Reproducibility checklist. Publish predicates & thresholds, seeds, challenge-time assumptions, and overlay profile. Export per-policy CSVs with: fraud blocked (%), legitimate friction (%), p95 latency (ms), TTI (ms), and (for T3) stage SLO outcomes.

Limitations. Static MFA over-challenges; Trivial Risk misses non-obvious fraud and can degrade under multi-signal dropout/drift. These baselines define a floor; stronger (possibly private) methods should beat them on SOMA-Bench using the same protocol.

7. Experimental Protocol

This section defines how to run SOMA-Bench in a way that others can repeat, compare, and extend. We specify dataset creation, policies under test, metrics, and the four experiments (E1–E4). All runs are seeded and export CSVs suitable for direct inclusion in tables/plots.

7.1. Common Setup

Tasks. We evaluate T1 Sign-in, T2 Recovery, and T3 Rotation (issuance/rotation with staged rollouts).

Policies.

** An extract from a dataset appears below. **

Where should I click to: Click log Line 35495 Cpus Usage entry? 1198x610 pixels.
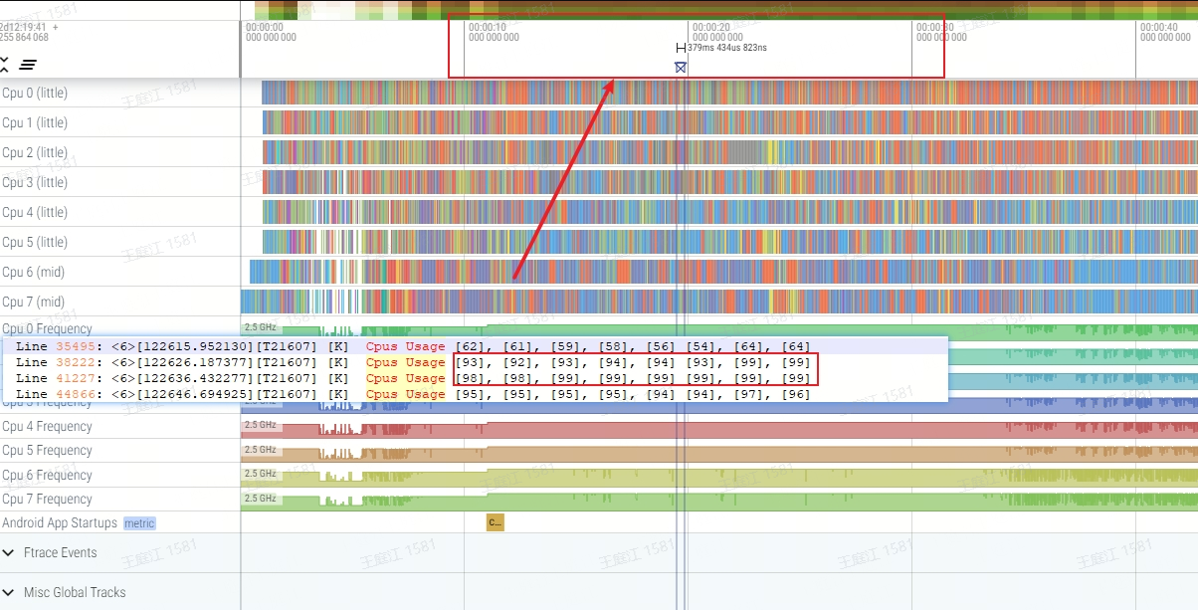coord(413,346)
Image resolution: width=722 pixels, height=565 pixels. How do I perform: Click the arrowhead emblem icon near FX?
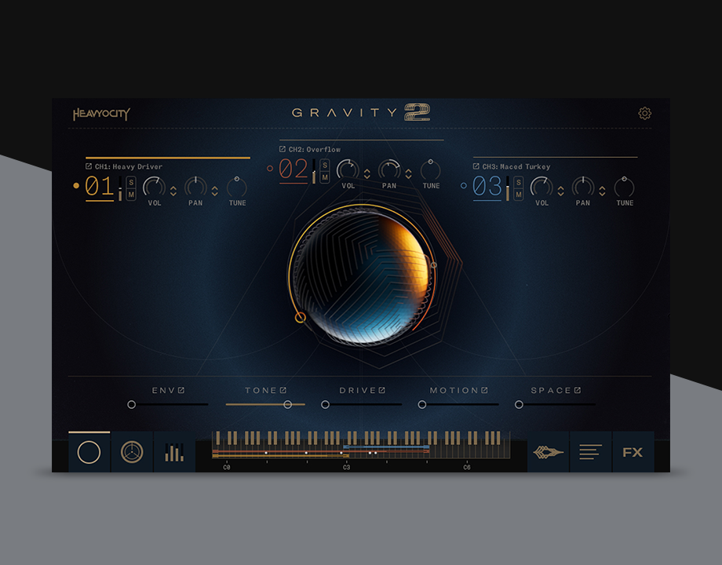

Two baselines are reported by default:

• Static MFA (high assurance, high friction): step-up on sign-in; manual review for recovery.
• Trivial Risk (simple rules, lower friction): step-up/deny on obvious anomalies (e.g., new device, geo-velocity anomaly, very low ASN reputation, recent credential changes); otherwise allow.

Metrics.

• Fraud blocked (%) — percent of fraud events that are challenged or denied.
• Legitimate friction (%) — percent of genuine events that are challenged or denied.
• p95 decision latency (ms) — 95th percentile of decision time (policy time + any PQC overlay adders).
• Time-to-Innocence (TTI, ms) — median time for genuine users to complete challenges and regain access (when modeled).
• Rotation SLO pass rate — fraction of rollout stages that meet SLO gates.
• Migration health — % traffic in Classical / Hybrid / PQC profiles (%C/%H/%Q).

Seeding and repeats. Unless otherwise noted, we run 5 seeds (e.g., 42, 43, 44, 45, 46) and report mean ± stdev.

Dataset sizes. Unless otherwise noted, we generate N = 10,000 events per run with a default fraud prevalence of 3–8% (configurable). Event types are sampled to include both sign-ins and recoveries; rotation events are generated separately for T3.

PQC overlay profiles. We evaluate classical, hybrid, and PQC profiles as size/latency adders on issuance/verification steps (no crypto internals are released). Profiles are applied consistently across comparable runs.

Reporting. Each run emits:

• events.csv (inputs), overlay.csv (PQC adders),
• per-policy report CSVs with the metrics above,
• ptional plots (fraud vs friction; latency CDF; drift timelines; rollout outcomes).

7.2. E1 — Baseline Trade-Offs (Sign-In & Recovery)

Goal. Establish reference operating points for Static MFA and Trivial Risk on the two most critical flows.

Protocol.

• Generate N = 10k events with fraud prevalence p = 0.05, no drift, no dropout; PQC overlay = classical.
• Run Static MFA and Trivial Risk; for Trivial Risk, sweep the ASN-reputation threshold (e.g., 0.05 → 0.30 in steps of 0.05) to obtain a trade-off curve.
• Record fraud blocked %, legit friction %, p95 latency, TTI (if enabled), and summarize mean ± stdev over 5 seeds.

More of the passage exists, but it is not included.